Comme à l’accoutumée, Apolline s’assoit en face, et pendant plus d’une heure, les deux commères vont refaire le monde. Rien ne leur échappe, de la dernière émission de télé-réalité sur des candidats pas capables de cuire un œuf à la coque, en passant par le championnat national de Subbutéo, dont Wilma-Jane est une fervente acharnée, et même de la projection du nouveau film de Woody Allen au cinéma du village en fin de semaine prochaine.
Le temps file vite, trop vite, entre personnes de bonne compagnie, si bien que quand les deux complices quittent leur lieu de déjeuner, Wilma-Jane est déjà bien en retard.
— C’est pas que Apo, mais là, tu m’enfonces à bavasser sans cesse. On ne dirait pas comme ça, mais j’ai du boulot moi.
— Oui, ma chère, va donc regarder tes draps qui sèchent…
— Tu peux parler toi, qui passes tes journées à buller.
— Ce n’est pas de ma faute si personne ne sait se servir d’un téléphone dans ce patelin.
Un ricanement plus tard, les deux amies se séparent, promettant de se revoir au plus vite.

Au milieu de l’après-midi, alors qu’aucun appel ne trouble la quiétude d’Apolline, toujours plongée au fond du livre qu’elle a emprunté le matin même, un bruit de pas retentit depuis les escaliers, puis un gloussement caractéristique. La naine sort de son bureau, bien qu’elle sache déjà le genre de scène ubuesque sur laquelle elle va tomber.
Monica passe devant elle sans s’arrêter, puis vient le tour de Germain, qui lui aussi fait semblant de ne pas la voir.
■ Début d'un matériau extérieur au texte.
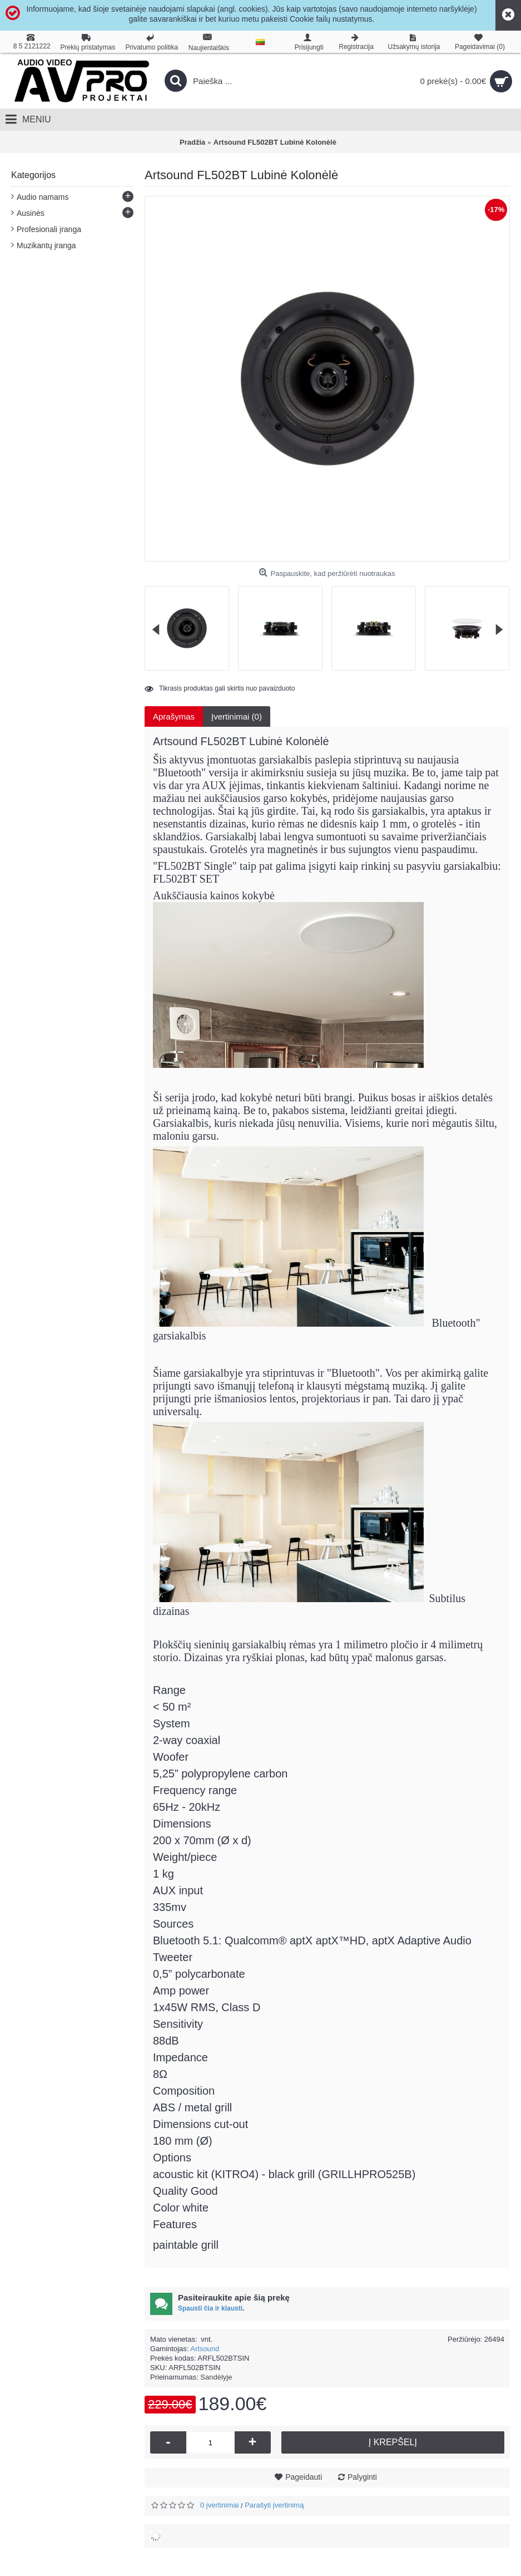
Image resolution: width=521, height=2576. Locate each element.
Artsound (204, 2348)
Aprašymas (174, 716)
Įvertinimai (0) (236, 716)
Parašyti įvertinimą (274, 2505)
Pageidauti (303, 2476)
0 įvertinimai (219, 2505)
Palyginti (362, 2476)
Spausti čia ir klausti (210, 2308)
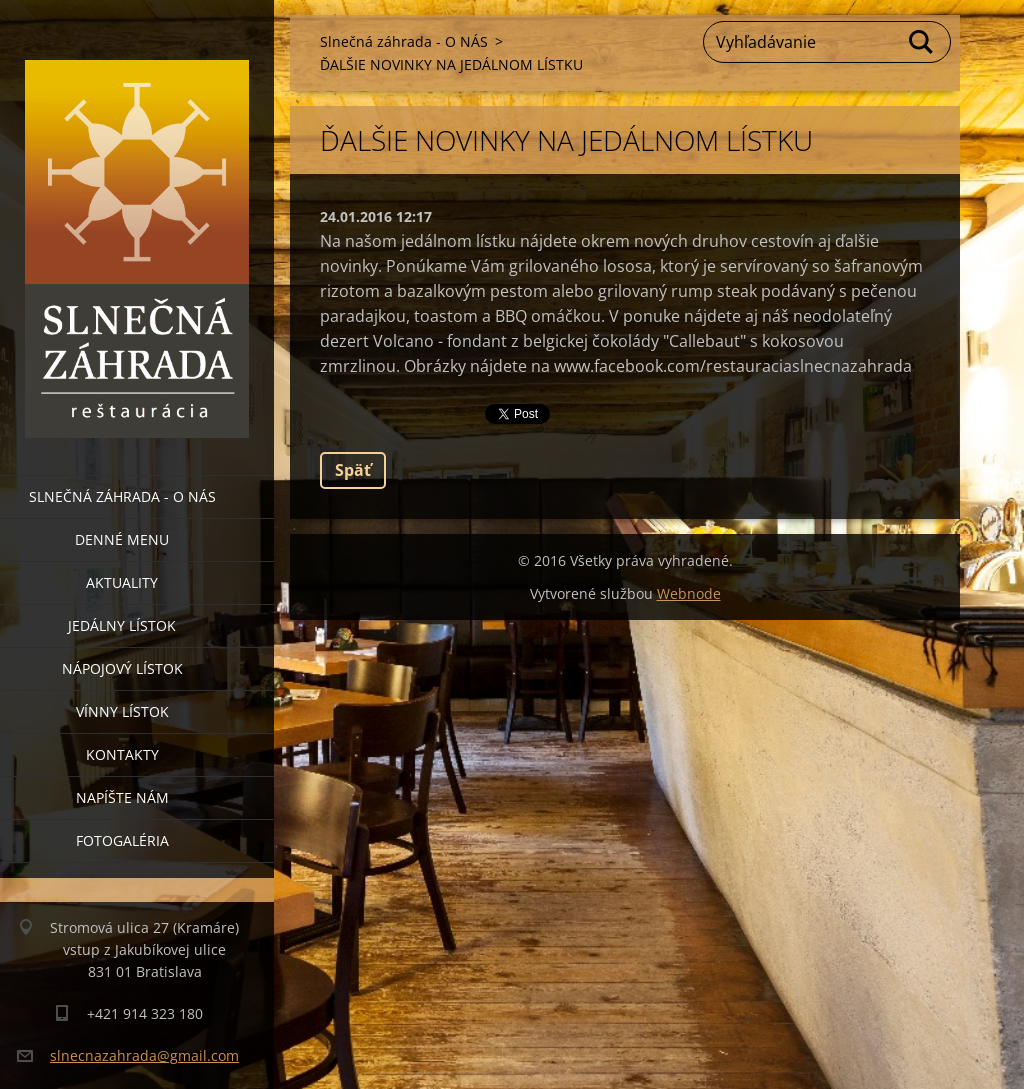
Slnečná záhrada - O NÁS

Sans se démonter, elle se racle la gorge, puis s’exclame.
— Excusez-moi…
Les deux se retournent, mais seule Monica souffle sa désapprobation. Germain, plus réservé, et à peine moins pleutre, ne fait que baisser les yeux.
— On ne fait que… murmure-t-il
— On va aux archives, pouffe Monica.
— Oui, c’est ça, aux archives.
— J’ai besoin d’un document pour mon histoire statistique des gens du patelin de plus de 70 ans…
— Et moi je suis là pour l’aider à porter les cartons lourds…
Voir les deux en train de se débattre en excuses est simplement jouissif. Apolline sait très bien pourquoi ils sont là, et ce qu’ils font plusieurs fois par mois ensemble. Bien que très souvent, ils sont nettement plus discrets qu’aujourd’hui.
— C’est juste que je n’ai pas l’habitude de croiser du monde par ici, c’est tout.
Presque soulagés, les deux plongent dans les méandres de la tour, au son des nouveaux gloussements de Monica. Apolline regarde les deux tourtereaux disparaitre.
— Euh, les gars… J’ai oublié de vous dire… Les archives, c’est dans l’autre couloir…
Un ricanement plus tard, la naine est de nouveau devant son bouquin, espérant pouvoir le finir d’ici le lendemain matin, comme c’est le cas tous les jours.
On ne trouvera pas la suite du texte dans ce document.